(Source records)
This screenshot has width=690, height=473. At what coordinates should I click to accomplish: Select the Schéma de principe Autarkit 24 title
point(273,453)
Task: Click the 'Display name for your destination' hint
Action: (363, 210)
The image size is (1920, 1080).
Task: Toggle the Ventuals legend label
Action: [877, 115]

• Goal: Rename "screenshot" to "capture" throughout the entries above, and reproduce them with everything else unchanged.

• Answer in full:
This capture has width=690, height=473. At what coordinates should I click to accomplish: Select the Schéma de principe Autarkit 24 title
point(273,453)
Task: Click the 'Display name for your destination' hint
Action: (363, 210)
The image size is (1920, 1080).
Task: Toggle the Ventuals legend label
Action: [877, 115]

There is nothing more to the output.